Wednesday, June 10, 2009

NEW WORLD ORDER AND INDIA'S ROLE

Early thinkers believed that history would progress to a new world order through thesis,anti-thesis and synthesis.The twentieth century saw the emergence of a bipolar world with USA and USSR becoming the key players of it.Within few decades history witnessed the fall of USSR.USA then had the responsibility to establish a new democratic world order.It had the strength of emerging as the hub of a new Federal world.Unfortunately the great nation squandered the opportunity because of narrow selfish interests.Its government has failed to protect its own people from exploitation by transnational corporations. These corporations have created a centralized global system through marketing in which profit takes precedence over loyalty to nation as well as over concern for humanity.Many had high hopes on European Union.After all it was the first institutional expression of European cultural oneness and strong leadership would have turned that into a global socio-economic and cultural oneness.But it failed to go beyond Europe to promote the ideas of a democratic world order based on the principles of humanity,cooperation and universal brotherhood.

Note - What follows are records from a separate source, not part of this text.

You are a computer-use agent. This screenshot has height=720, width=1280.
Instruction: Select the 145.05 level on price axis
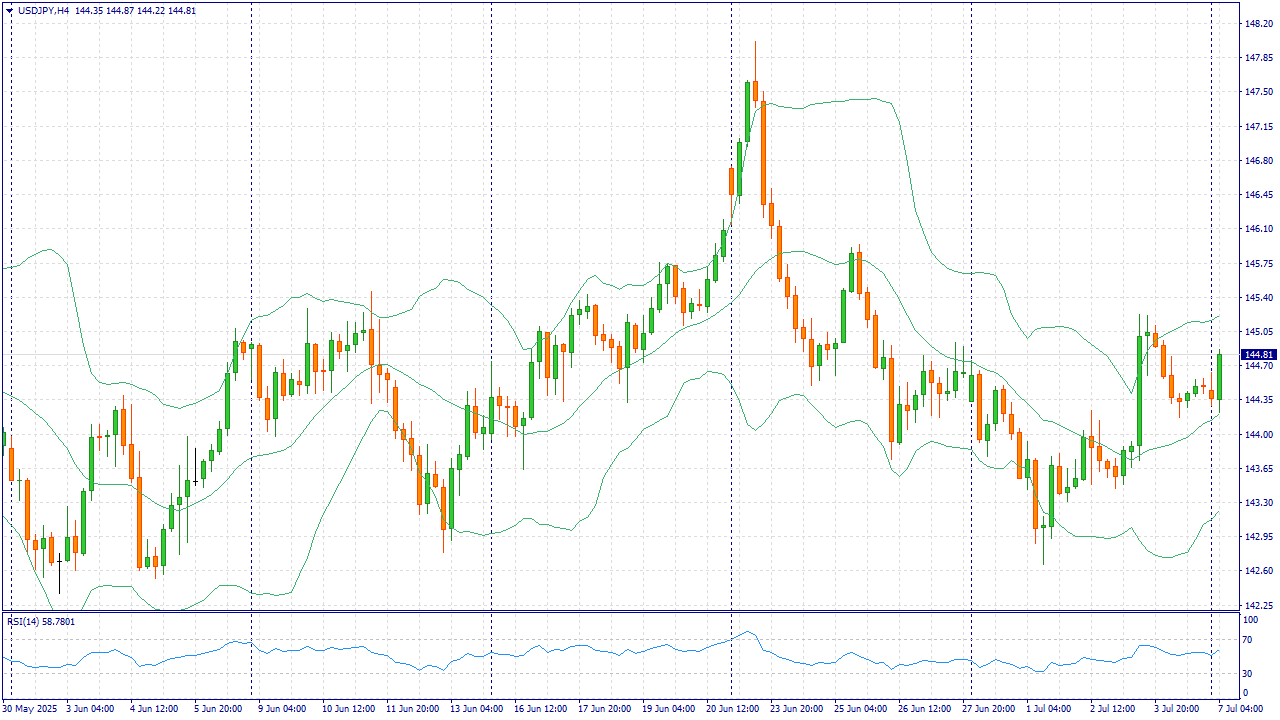tap(1257, 332)
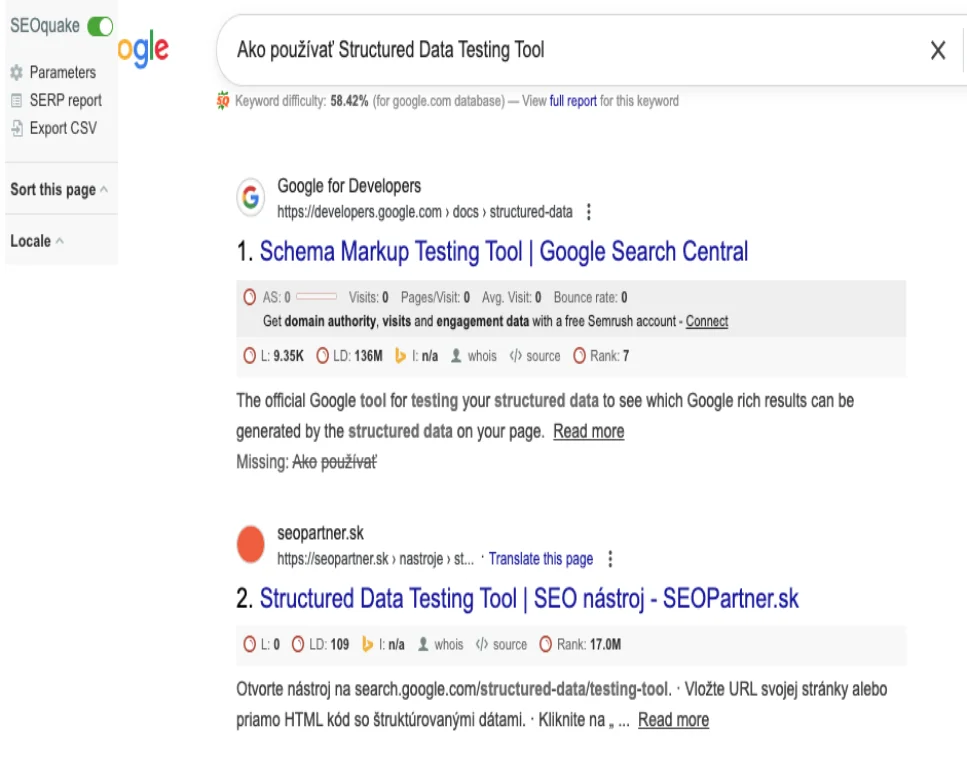Open full report for keyword difficulty
The image size is (967, 768).
[573, 101]
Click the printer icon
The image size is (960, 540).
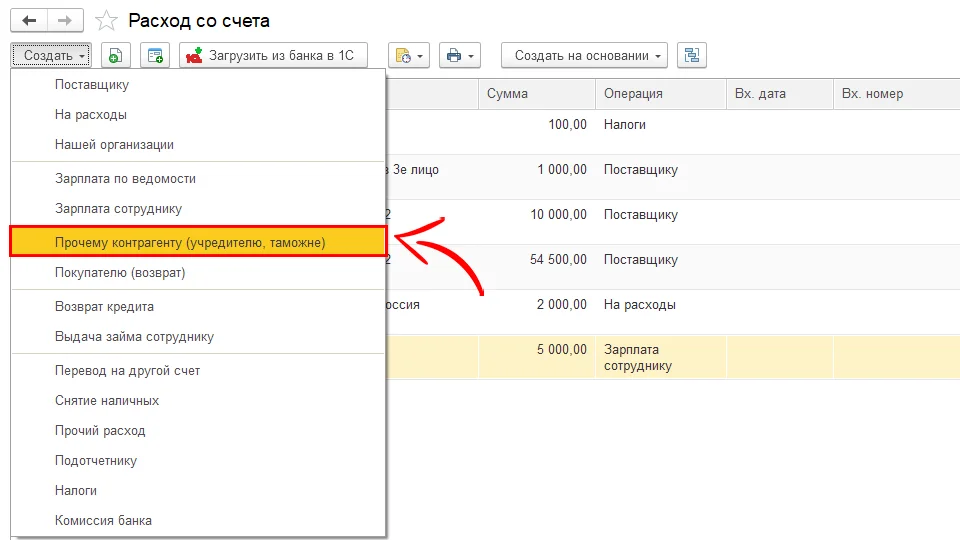coord(454,56)
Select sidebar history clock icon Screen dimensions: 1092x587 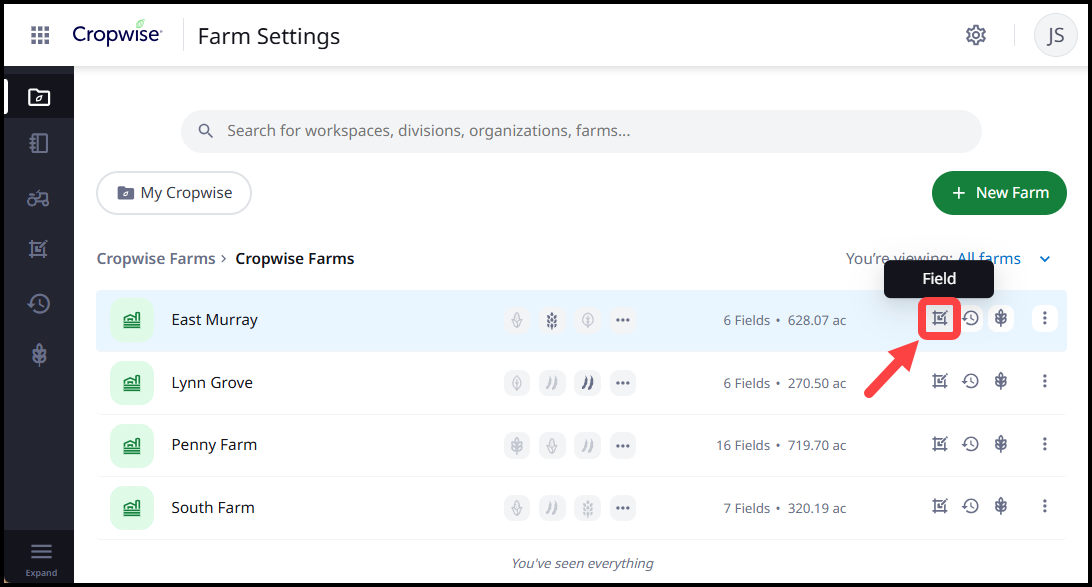tap(38, 303)
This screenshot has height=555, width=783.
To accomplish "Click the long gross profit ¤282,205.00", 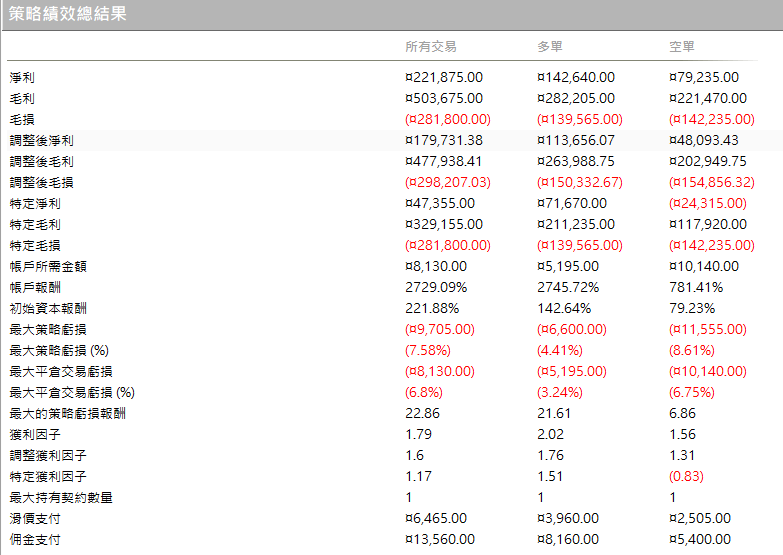I will coord(576,98).
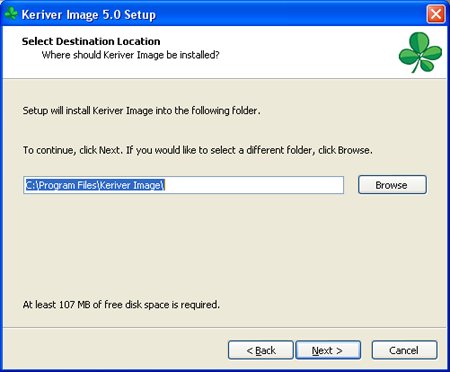Click the large green clover logo
The width and height of the screenshot is (450, 372).
420,52
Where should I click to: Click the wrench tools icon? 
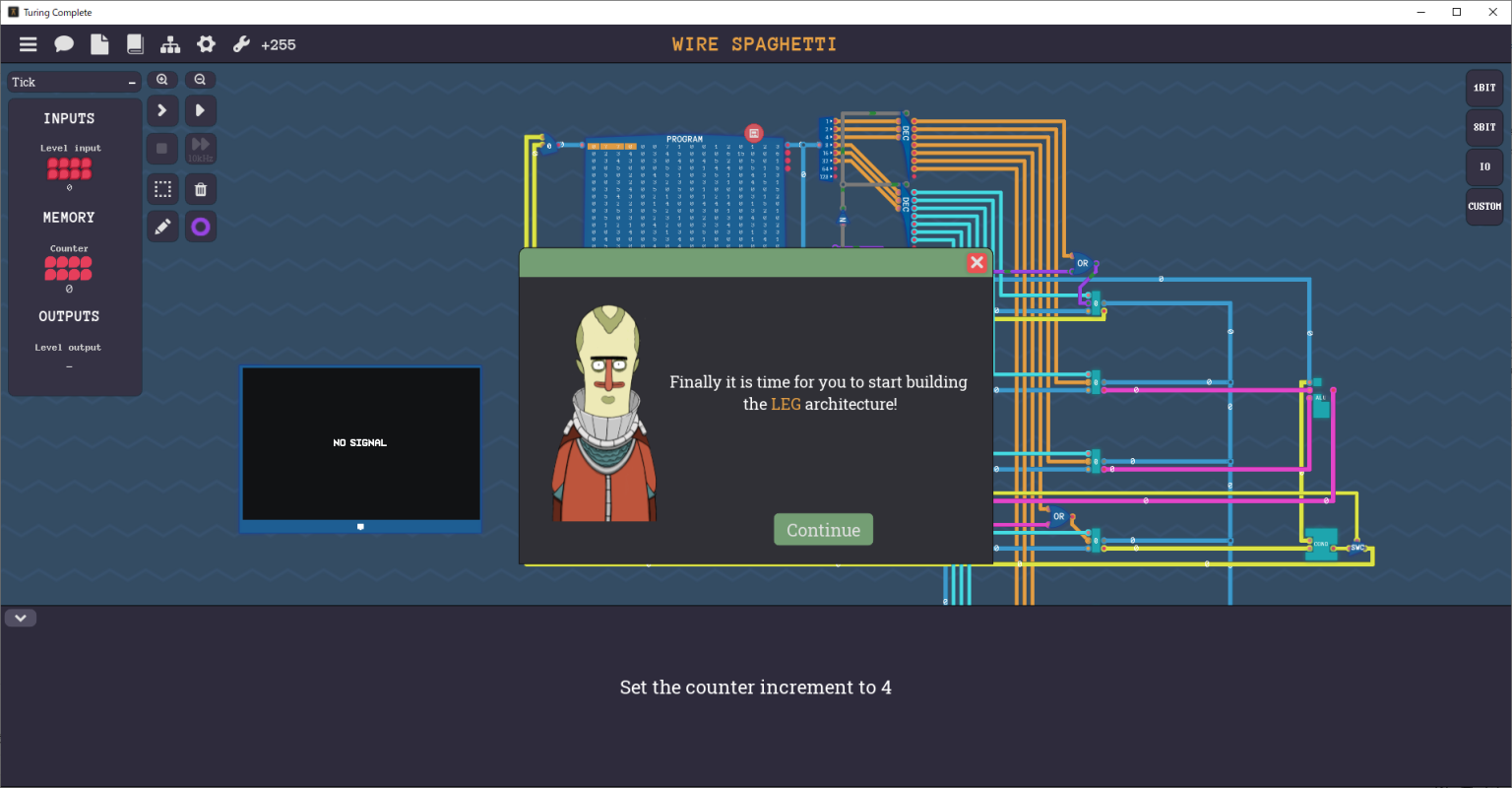click(x=241, y=44)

What USA and EU failed to achieve, their conceptual product Globalisation promises to achieve.It has opened Pandora's box for many upcoming nations- India and China leading the way.China holds over a trillion dollars in hard currency reserves, India's high-tech sector is growing by leaps and bounds, and both countries, already recognized nuclear powers, are developing blue-water navies. The National Intelligence Council, a U.S. government think tank, projects that by 2025, China and India will have the world's second- and fourth-largest economies, respectively. Such growth is opening the way for a multi polar era in world politics.
This tectonic shift will pose a challenge to the U.S.-dominated global institutions that have been in place since the 1940s. At the behest of Washington, these multilateral regimes have promoted trade liberalization, open capital markets, and nuclear nonproliferation, ensuring relative peace and prosperity for six decades -- and untold benefits for the United States. But unless rising powers such as China and India are incorporated into this framework, the future of these international regimes will be uncomfortably uncertain.
Before India can effectively play a global role it must do a lot more than achieve a 10% rate of growth. It must set its house in order.The government needs to prepare a vision document which might serve as a road map for policy in the coming decades. Only after such reform might India look beyond its borders as a global player. Only after a New Asian Order based on democratic federalism becomes a reality might India meaningfully turn its attention to UN reform, disarmament, or reform of world trade. The world now would ridicule the idea of India playing a leading role in shaping the New World Order. They would be mistaken. The world has entered an era in which brains can be more powerful than big bombs and big banks.
While lying in the gutter one can see the stars. One can dream of touching them. Achievement begins with a dream.And India certainly is proving that she has a dream-not of becoming a selfish global superpower like the US but to become an instrument to make the world a federal one and a much better place to live in.